## Task directions
Using the data below, count the lines that carry the string "menu" and write only the count.

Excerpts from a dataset
=== Section Start ===

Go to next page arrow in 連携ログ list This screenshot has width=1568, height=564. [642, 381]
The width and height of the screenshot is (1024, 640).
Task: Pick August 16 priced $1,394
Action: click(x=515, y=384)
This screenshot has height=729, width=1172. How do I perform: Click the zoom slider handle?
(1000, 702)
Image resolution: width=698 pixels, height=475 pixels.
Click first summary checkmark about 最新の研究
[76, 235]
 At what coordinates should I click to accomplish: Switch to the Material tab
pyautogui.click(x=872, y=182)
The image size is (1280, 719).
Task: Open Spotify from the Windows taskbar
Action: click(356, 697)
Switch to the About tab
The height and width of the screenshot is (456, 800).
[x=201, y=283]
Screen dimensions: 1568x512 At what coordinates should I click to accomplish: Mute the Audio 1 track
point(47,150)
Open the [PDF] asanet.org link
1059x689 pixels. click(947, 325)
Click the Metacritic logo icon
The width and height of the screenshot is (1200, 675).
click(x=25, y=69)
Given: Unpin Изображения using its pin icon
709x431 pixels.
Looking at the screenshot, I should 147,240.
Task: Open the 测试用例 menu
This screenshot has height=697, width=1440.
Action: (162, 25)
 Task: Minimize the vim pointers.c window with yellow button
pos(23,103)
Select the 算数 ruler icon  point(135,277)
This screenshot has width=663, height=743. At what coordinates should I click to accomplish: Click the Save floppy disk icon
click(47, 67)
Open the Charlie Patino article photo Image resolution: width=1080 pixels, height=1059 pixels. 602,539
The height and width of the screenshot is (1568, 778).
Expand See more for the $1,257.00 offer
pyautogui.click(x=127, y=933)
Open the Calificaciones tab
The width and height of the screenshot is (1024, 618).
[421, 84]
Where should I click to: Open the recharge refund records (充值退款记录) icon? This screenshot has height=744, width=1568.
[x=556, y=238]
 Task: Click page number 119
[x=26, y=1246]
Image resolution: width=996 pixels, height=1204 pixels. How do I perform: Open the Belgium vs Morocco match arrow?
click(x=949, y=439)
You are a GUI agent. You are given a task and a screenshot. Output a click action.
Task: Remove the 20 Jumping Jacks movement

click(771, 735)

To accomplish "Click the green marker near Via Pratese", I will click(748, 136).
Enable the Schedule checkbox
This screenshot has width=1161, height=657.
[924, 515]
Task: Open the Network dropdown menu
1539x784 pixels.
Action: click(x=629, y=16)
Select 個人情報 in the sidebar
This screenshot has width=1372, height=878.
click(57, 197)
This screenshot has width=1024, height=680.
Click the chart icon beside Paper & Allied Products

=== Section End ===

## Answer box
2